Supplied text:

In this post I want to talk about encouragement for pastors, not the fact of it, but how we feel about it and how we respond to it. There is a legion of articles in the online world about handling discouragement, but what do we do when someone positively seeks to say helpful and healthy things about the work which God is doing in them through our ministry? Below are three suggestions about how we handle encouragement as pastors:

1. Don’t solicit encouragement, but do welcome it
One of the most contemptible sights to observe is a man who holds a continual courtship with encouragement, whose whole set and concern as a pastor is to receive the praise of people. This is a trait which is observable not just in those who would seem to be insecure and lacking in confidence, but also in the bully pulpit buccaneers who know exactly what to say in seeming boldness, all the while titillating their hearers and inciting praise of their ‘fearlessness’. Such an approach to ministry is not only repulsive but it is also idolatrous, making a molten image of the fluctuations of one’s heart, making affirmation the final arbiter of one’s worth and one’s work. Such a man should ask God to change his heart, or simply change his job.

We are not to be those who solicit encouragement, but when it comes, when a brother or sister takes a step towards us in love and in sincerity to express appreciation, we should welcome it as one of God’s sweet gifts to us. To do this, we will need to understand the nature of encouragement and the direction in which it points.

I once spoke to an older pastor whose ministry I had enjoyed during vacation. I was deeply moved and blessed by what the Lord had given him to say, and I wished him to know it, without flattery or simpering. His response was entirely disconcerting, his countenance resembling that of a man who had been dealt a sudden blow to the abdomen, and his ushering of me away from the door suggested insult rather than encouragement. I imagine that such a maladjusted response to a kind word might have been the affectation or actualisation of humility, but it seemed defensive and prohibitive of communicating gracious words in his direction.

Encouragement expressed by a sincere believer about one’s preaching, or one’s pastoral care, is not often a seduction from Satan for us to hoard the glory that belongs to God. Instead, it is a fellow Christian telling us that the Word has hit the mark, or pastoral care has reached their heart. We should welcome such encouragement, perhaps expressing joy that someone has found encouragement and help by God’s grace, through our labours. If we give the impression that we are above praise, or are crushed with embarrassment beneath it, then we are certain not to receive too much of it.

Data lines:
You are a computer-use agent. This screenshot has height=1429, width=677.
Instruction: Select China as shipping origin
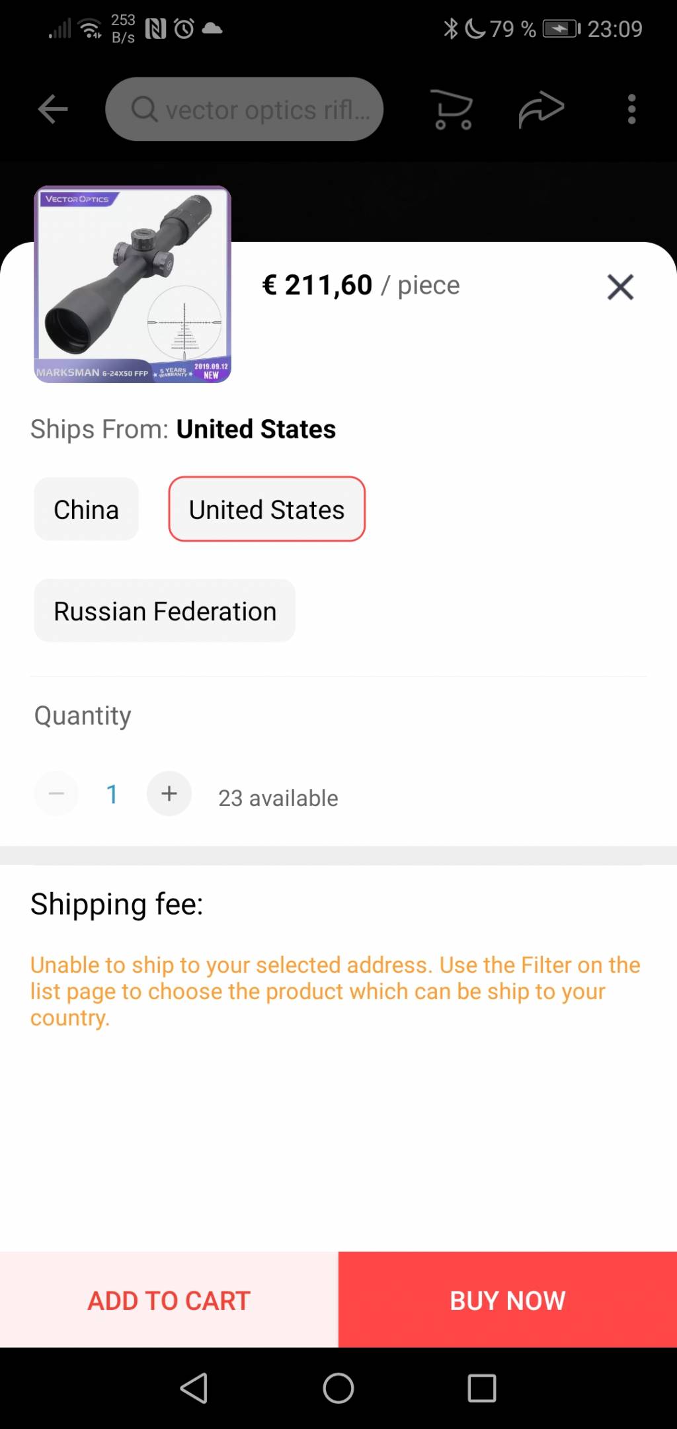[x=87, y=509]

To be done: Continue the piece on how pastors should handle encouragement from where it stops.

Final result:
2. Don’t rely on encouragement, but do expect it
There are seasons in our ministry when encouragement is very thin on the ground. We can preach, knowing the help and unction of the Holy Spirit, only to be met by bland silence, by pointed vehemence, or worse, complete irrelevance by those whom we greet on the door as they leave. Ministry is marked by tough terrain, and there are periods that we pass through in which we can say with Paul that ‘no one came to stand with me’ (2Tim 4:16). Sometimes our preaching, our leadership, or our pastoral care treads the region of raw nerves in the hearts of God’s people or the life and history of a fellowship. Occasionally we are called to be pioneers, a low sun casting our long shadow into lonely and unbroken territory, where the howl of the wind is our only counsellor and carer. Those who have walked this way inevitably bear its mark.

We mustn’t, then, be dependent on encouragement. Like soldiers far from the comforts of home, there are times when our joys are rationed, and the fighting fierce. Ministry means pressing on in these hard passes, in these fearsome skirmishes. ‘Though none go with me’, we must tell our souls, ‘still I will follow.’

We should, however, expect that God in his grace will give us encouragement. These might be the floodgate joys of seeing souls saved, or the work of God growing, or our own gifts improving under usage. These encouragements might be major or meagre, deeply personal or plainly public, they might be verbal or tangible, they might be felt along the conscience, or given by a congregation, but there are often grounds to see the grace of encouragement at work. Paul could write his most heartfelt prose about encouragement from a prison cell, rejoicing in the solitary gifts that the Philippians had sent him. He could rejoice even in God drawing straight lines with the crooked sticks of false teachers, emboldened by his chains. He could see from beneath the heavy brow of ministry adversity, the sheer refreshment of Titus returning from Corinth with good news and affirmation. We cannot rely on encouragement, but should expect to find it at times, and where we find it we must treasure it.

That text message that a brother or sister sent in the dying hours of a Sunday evening, affirming that God had spoken to them through the Word, is one of the mercies of Christ to our souls, and we should receive it as such. My mobile phones predictive text jumps to ‘for your encouragement’ whenever I type ‘Thanks so much’ at the head of a message. I want that person who sent that blessing to know that as they have been ministered to, so they have ministered to me, often at that soul crunching interface of having laid down one’s tools for the day with a heavy heart.

3. Don’t let encouragement go to your head, but do let it reach your heart
Aside from the flatterer, or the power-broker apportioning praise to gain some leverage, encouragement is often God’s gift to us through our brothers and sisters. We often enter the pulpit as broken men, our consciences afflicting and convicting us with every inadequacy we possess, and we often leave it feeling that we have given far from the final word on what we had intended to say for the Saviour. We are prone to dejection and depression as pastors, and there are few metrics in the short term for what effect ministry is having on those to whom we are sent.

The Saviour who knows how to humble us so that we depend on him, is the same Saviour who knows how to help us with kind words given through his sons and daughters. We should receive encouragement as such. If we allow it to go to our heads, if we see it as an indication of greatness rather than of grace, then the Lord will quickly find a way to disabuse us of our misunderstanding.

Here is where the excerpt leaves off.